Vie des affaires
Loi « Climat et Résilience »
Aménagement commercial : le dispositif de lutte contre l'artificialisation des sols est entré en vigueur
Depuis le 15 octobre 2022, aucun projet d'aménagement commercial de plus de 10 000 m² ne peut être déposé s'il doit entraîner une dégradation des fonctions écologiques et agronomiques du sol. Pour les surfaces inférieures, une autorisation reste possible à certaines conditions.
Frein à l'installation de nouvelles zones commerciales
Une interdiction en attente de précisions
Pour mémoire, la loi 2021-1104 du 22 août 2021 dite « loi Climat et Résilience » a interdit l’installation de nouvelles surfaces commerciales de plus de 10 000 m² qui engendreraient une artificialisation des sols (c. com. art. L. 752-6, V).

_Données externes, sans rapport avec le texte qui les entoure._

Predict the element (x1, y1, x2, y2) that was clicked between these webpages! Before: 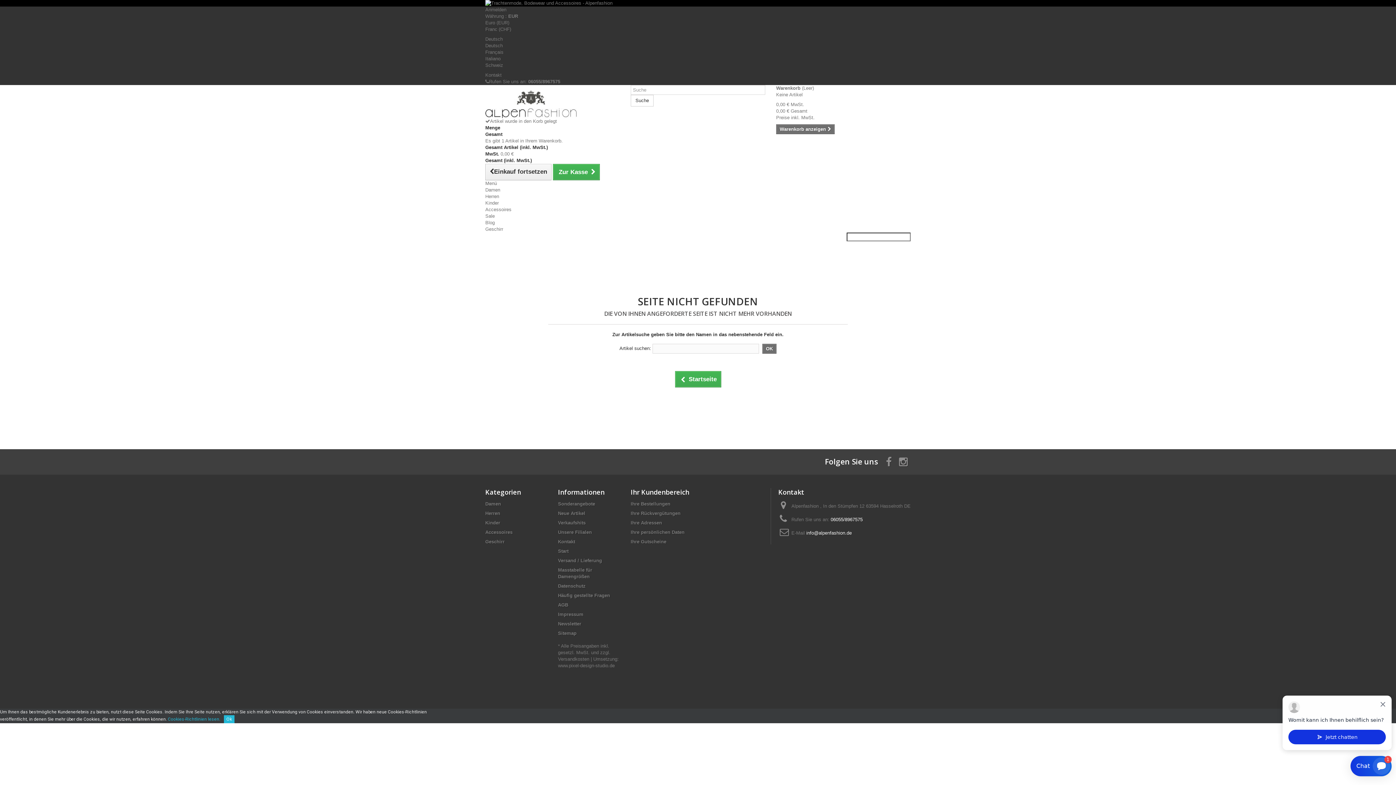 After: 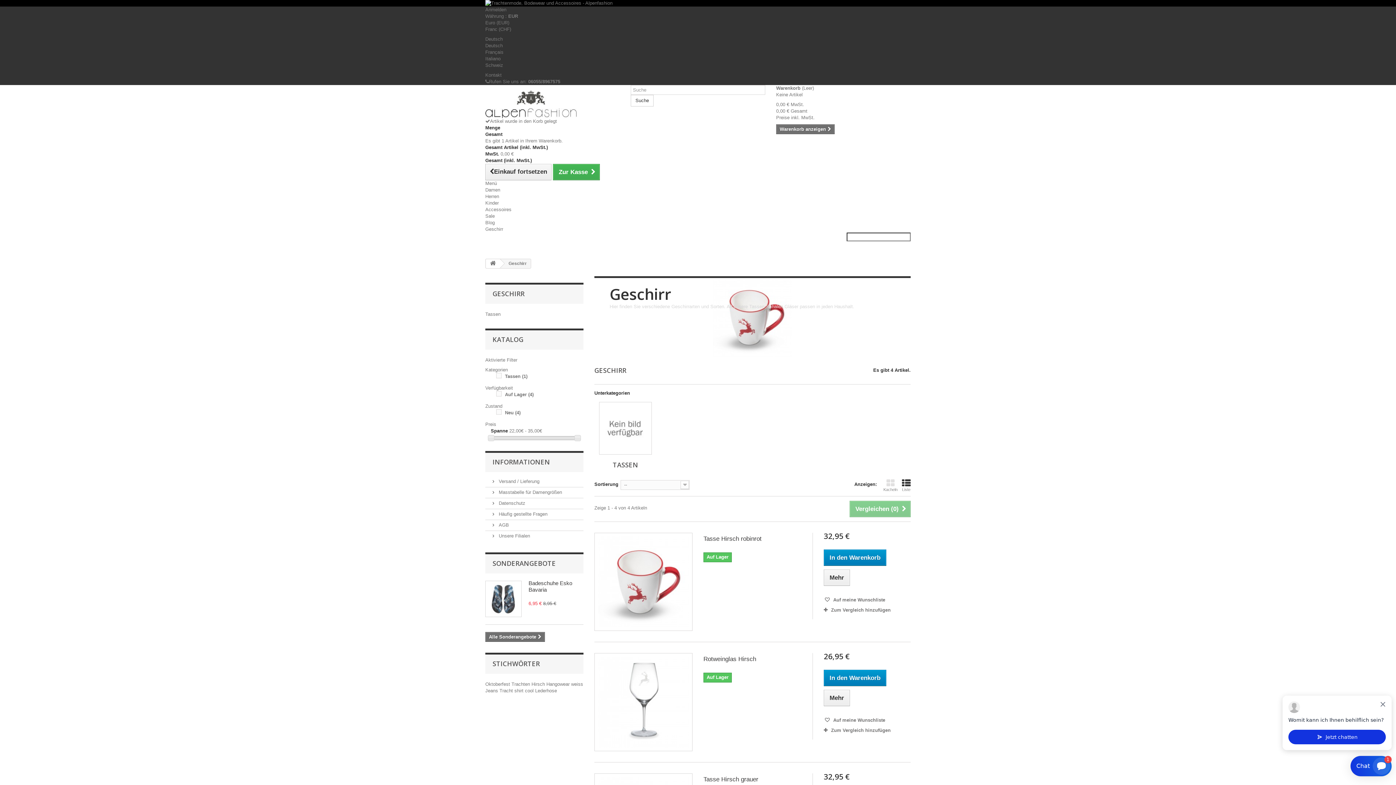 Action: label: Geschirr bbox: (485, 539, 504, 544)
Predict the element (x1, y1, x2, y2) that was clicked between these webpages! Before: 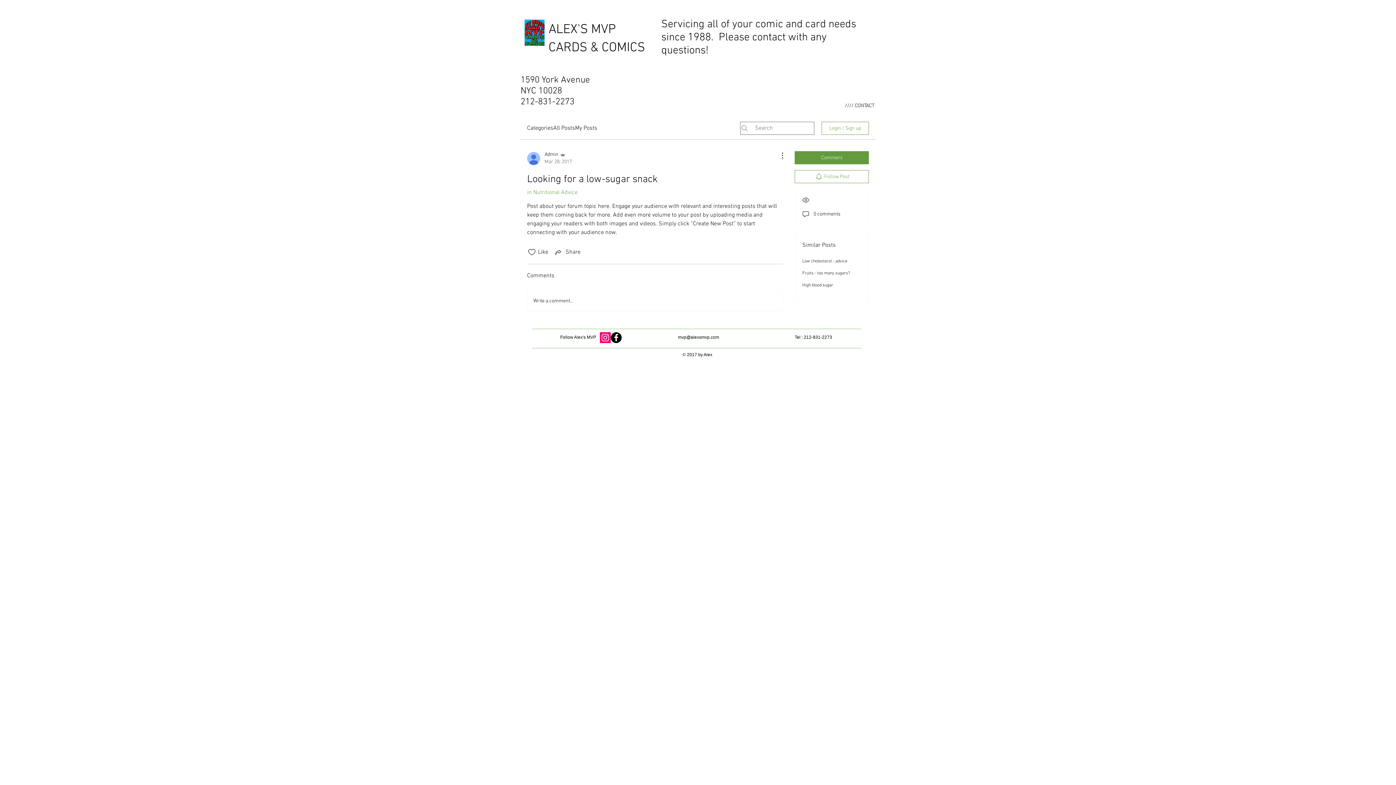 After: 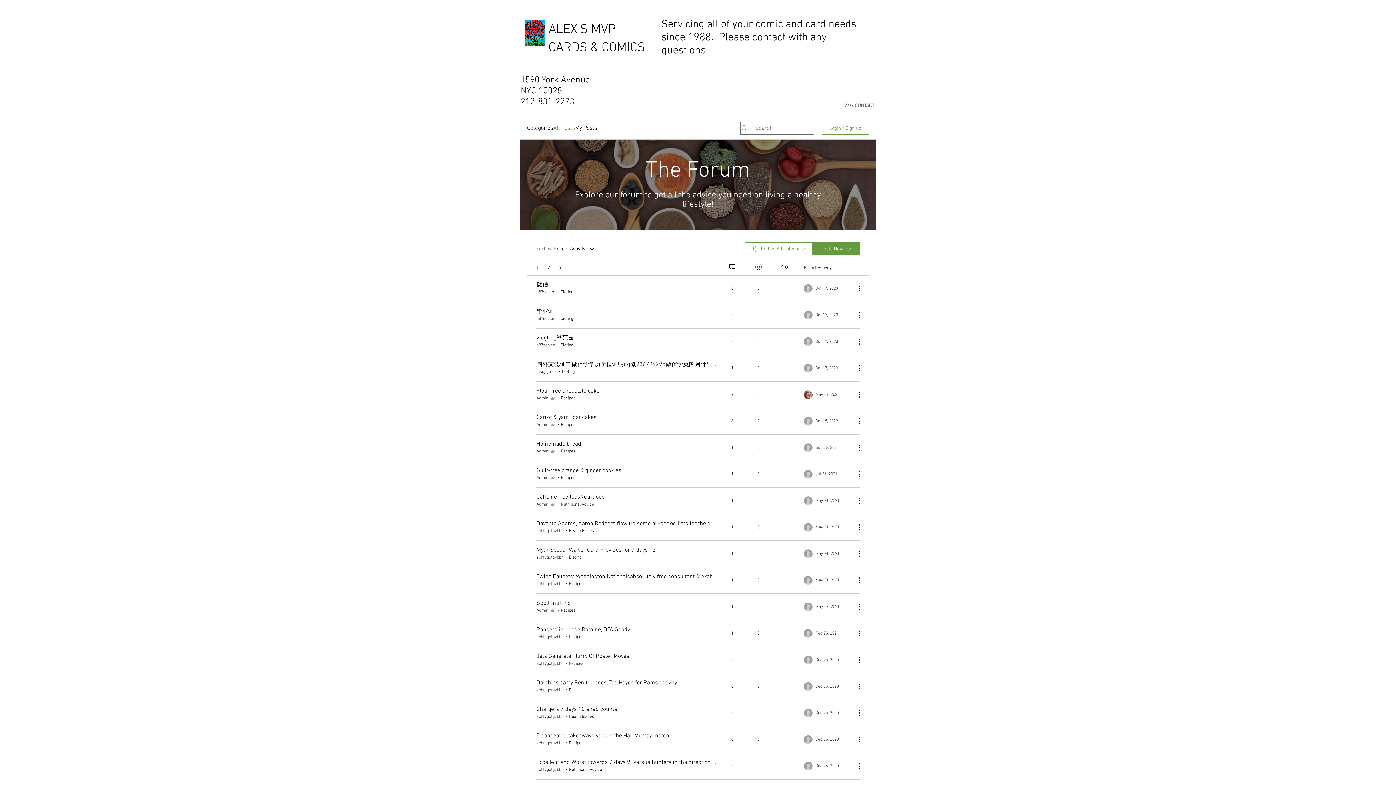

Rappelons que l'artificialisation se définit comme l'altération durable de tout ou partie des fonctions écologiques d'un sol, en particulier de ses fonctions biologiques, hydriques et climatiques, ainsi que de son potentiel agronomique par son occupation ou son usage (c. urb. art. L. 101-2-1, al. 9).
Pour appliquer cette interdiction, un décret devait encore en préciser les modalités, notamment la nature des projets visés (c. com. art. L. 752-6, V, dernier al.). C'est désormais chose faite avec le décret 2022-1312 du 13 octobre 2022.
Les projets considérés comme « artificialisants »
Tout projet d'équipement commercial déposé à compter du 15 octobre 2022 et dont la réalisation engendrerait une dégradation des fonctions écologiques et agronomiques d'un terrain par rapport au même terrain à la date du 23 août 2021 est considéré comme artificialisant (décret art. 1 et 9 ; c. com. art. R. 752 nouveau).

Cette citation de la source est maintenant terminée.